Nas palavras da própria tenista em entrevistas recentes à imprensa esportiva, a consistência no saque tem sido o fundamento mais trabalhado nos treinos — o que torna os números desta semana ainda mais preocupantes. Quando a ferramenta que você mais treina é a que mais falha em jogo, o problema deixa de ser técnico e começa a ter contornos psicológicos.
O que a trajetória de outras potências ensina sobre ciclos de reconstrução
Não existe potência tennística que não tenha atravessado vales profundos antes de consolidar uma geração. A Espanha, maior celeiro de tenistas da história moderna — 19 títulos de Grand Slam apenas entre Nadal e Alcaraz — conviveu com anos de transição dolorosa entre o fim do ciclo de Arantxa Sánchez Vicario e a chegada de Garbiñe Muguruza. Os Estados Unidos, que dominaram o basquete olímpico por décadas, perderam o ouro em 2004 e levaram um ciclo inteiro para reconstruir o Dream Team. No tênis brasileiro, o paralelo mais próximo é a própria Bia: em 2021, ela também estava fora do top 100, reconstruiu o jogo e chegou ao top 10 em 2022.
A diferença entre aquele ciclo e o atual é o contexto etário.
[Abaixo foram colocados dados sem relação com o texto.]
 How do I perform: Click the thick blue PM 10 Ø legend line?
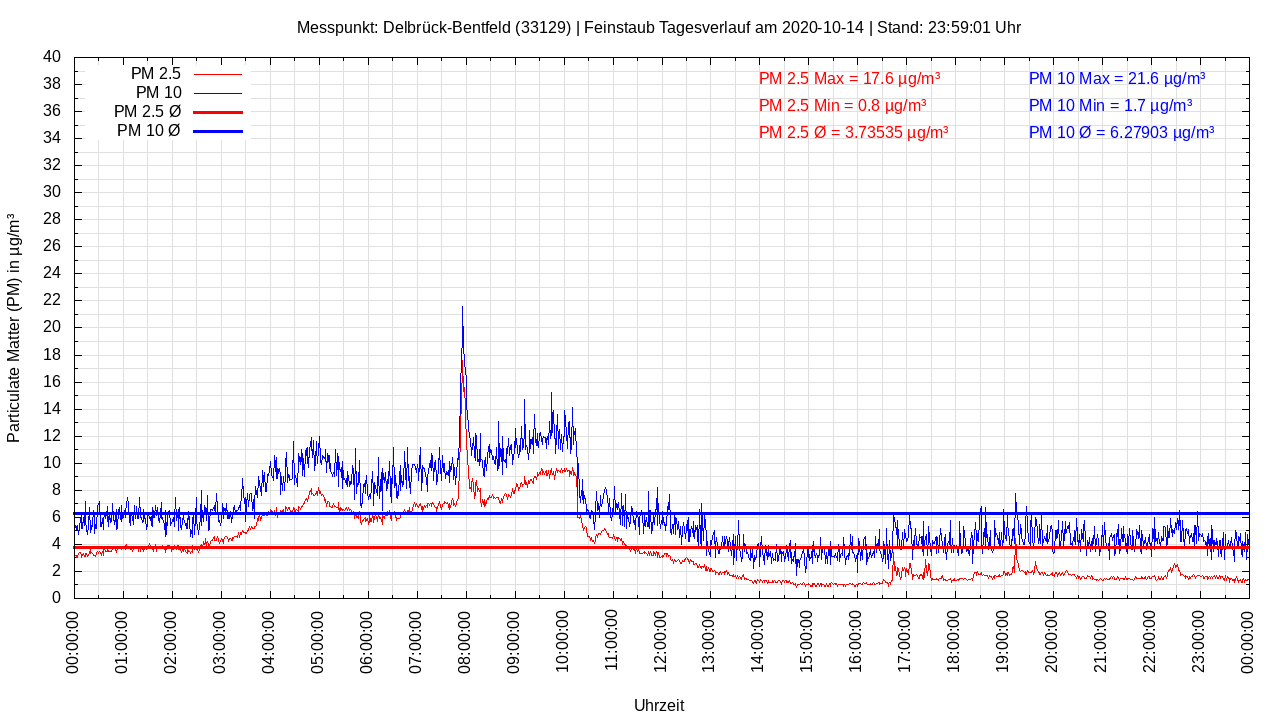(x=217, y=131)
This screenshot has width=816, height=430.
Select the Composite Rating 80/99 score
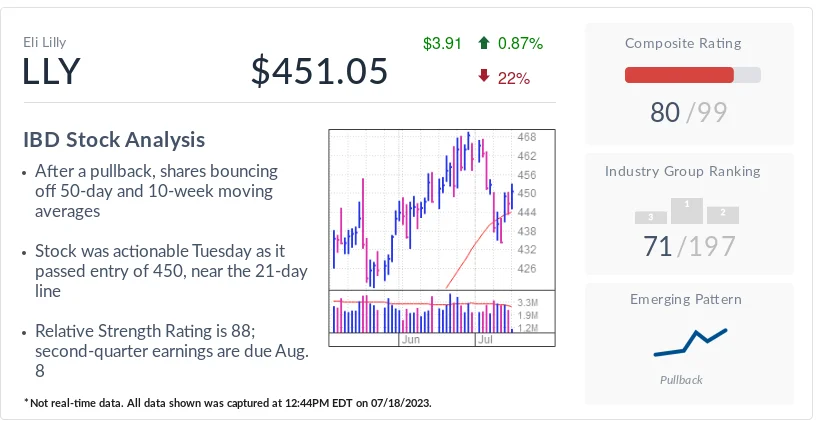click(x=690, y=113)
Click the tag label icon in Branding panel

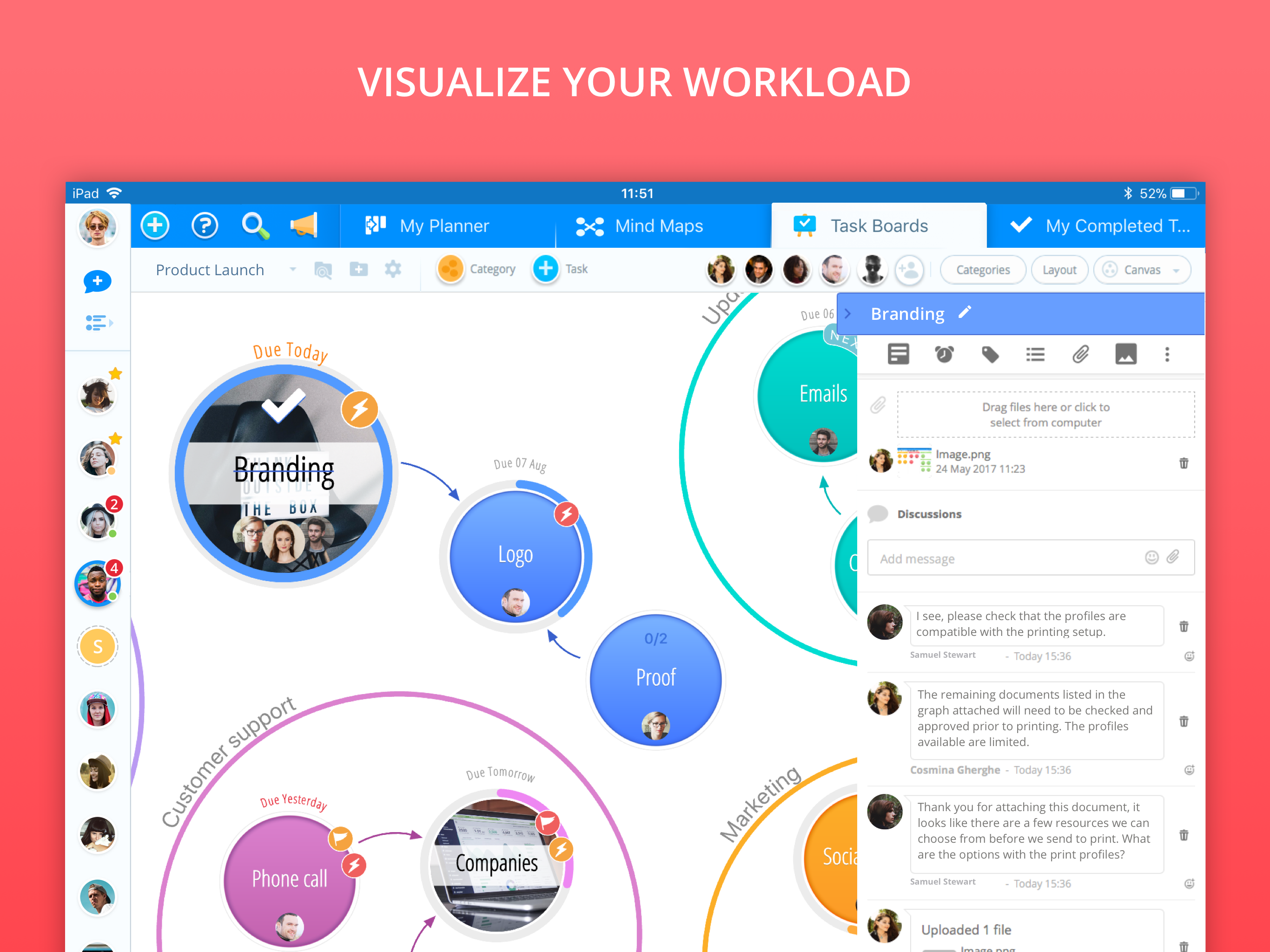(x=990, y=354)
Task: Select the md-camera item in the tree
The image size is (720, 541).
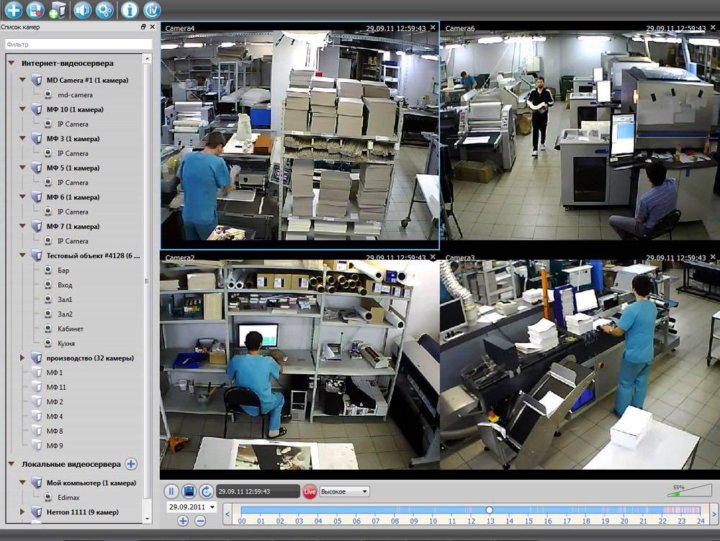Action: click(74, 94)
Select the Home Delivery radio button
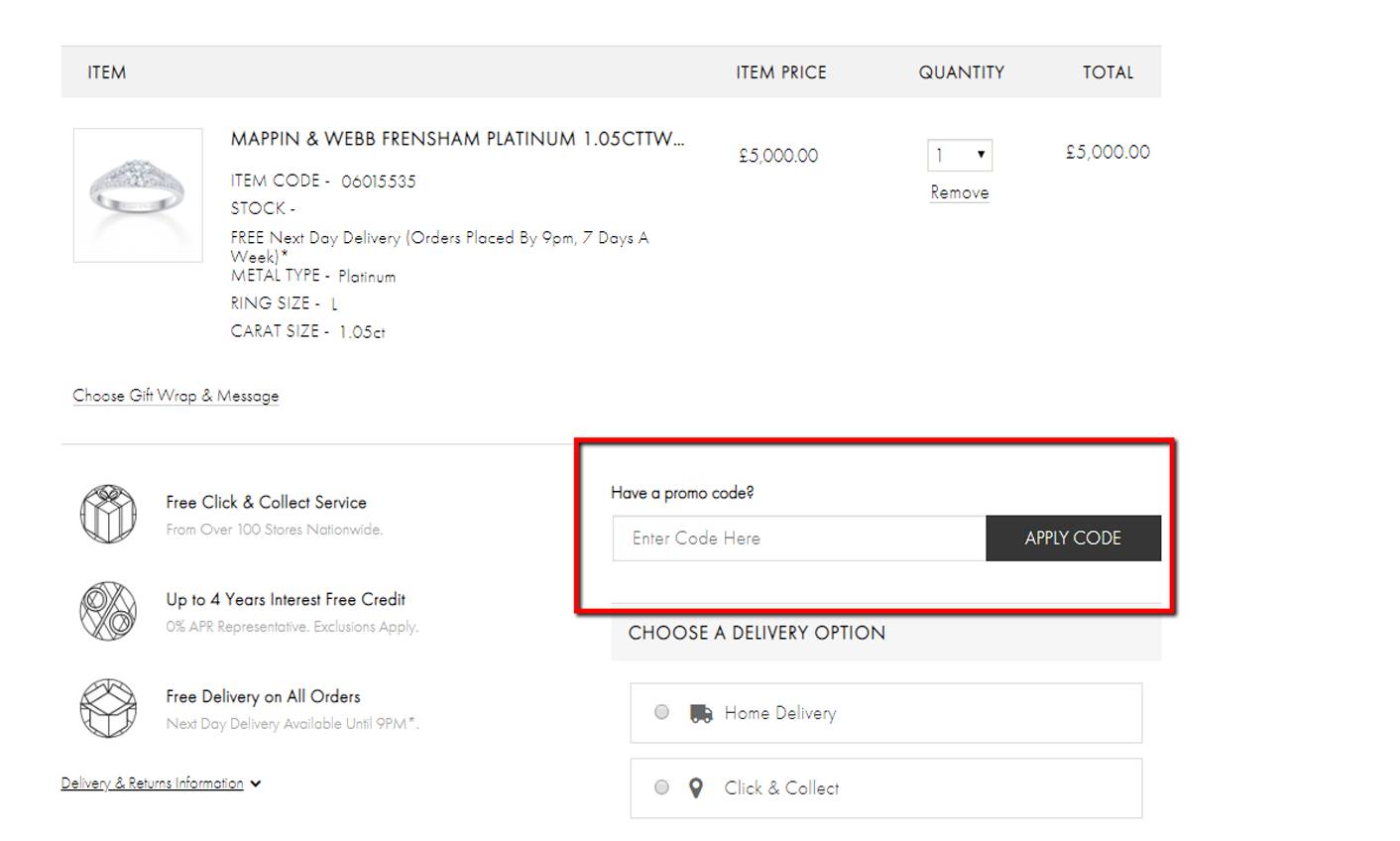This screenshot has width=1400, height=841. pyautogui.click(x=661, y=712)
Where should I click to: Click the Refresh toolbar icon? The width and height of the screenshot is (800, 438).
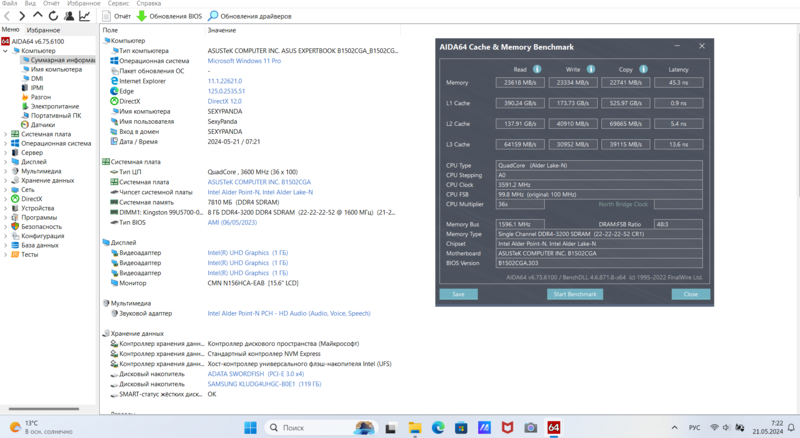coord(53,16)
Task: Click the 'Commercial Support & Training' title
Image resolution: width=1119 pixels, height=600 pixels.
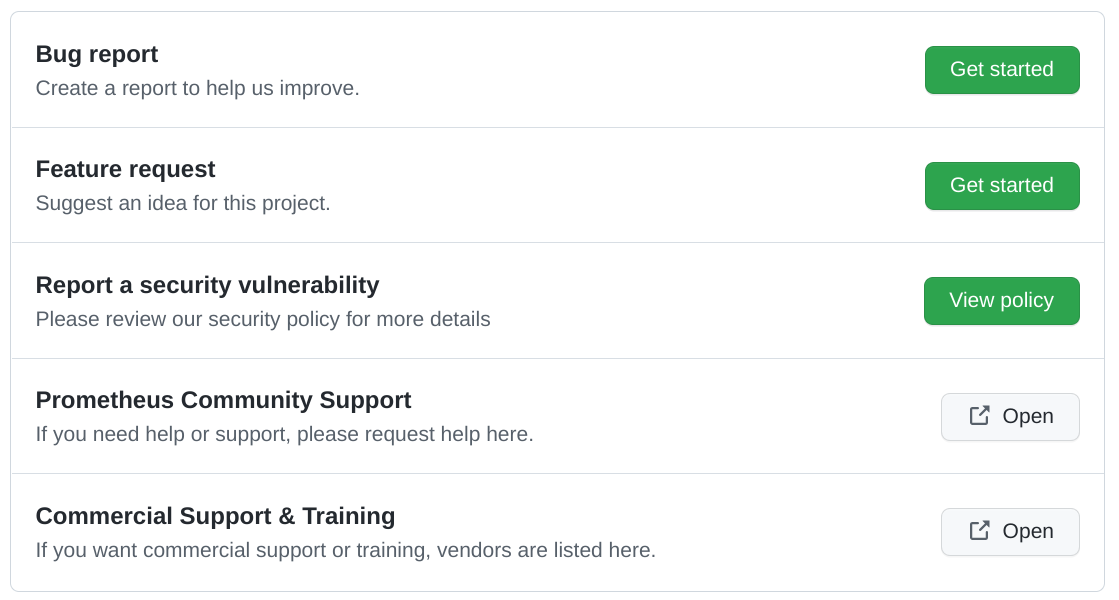Action: [x=214, y=516]
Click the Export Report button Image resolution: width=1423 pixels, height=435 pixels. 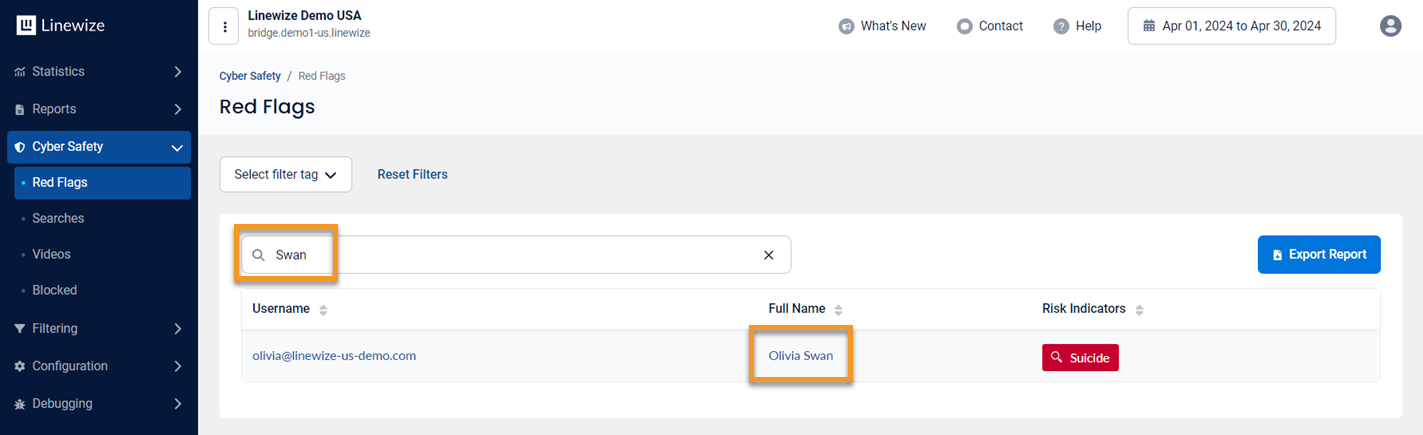click(x=1318, y=255)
Com 28 anos, a paulista tem janela olímpica clara — Los Angeles 2028 está no horizonte — mas o tempo de reconstrução precisa ser calibrado com mais precisão do que em 2021, quando ela tinha margem para experimentação sem o peso dos pontos a defender.
Roland Garros como termômetro e não como salvação
A eliminação em Estrasburgo coloca Roland Garros — que começa em 26 de maio — num papel contraditório: é o torneio de maior tradição para a brasileira no saibro europeu, mas chega num momento em que entrar sem ranking sólido significa enfrentar adversárias mais descansadas logo nas primeiras rodadas. Bia precisará provavelmente passar pelo qualifying em Paris também, o que adiciona desgaste físico a uma temporada já marcada por instabilidade.
O caminho mais honesto não é esperar uma virada mágica em Paris, mas usar o Grand Slam como laboratório real — especialmente para reconstruir a confiança no segundo serviço sob pressão de jogo. Técnicos que acompanham o circuito feminino apontam que a correção desse fundamento leva entre seis e dez semanas de ajuste competitivo para se estabilizar. Roland Garros começa em dez dias.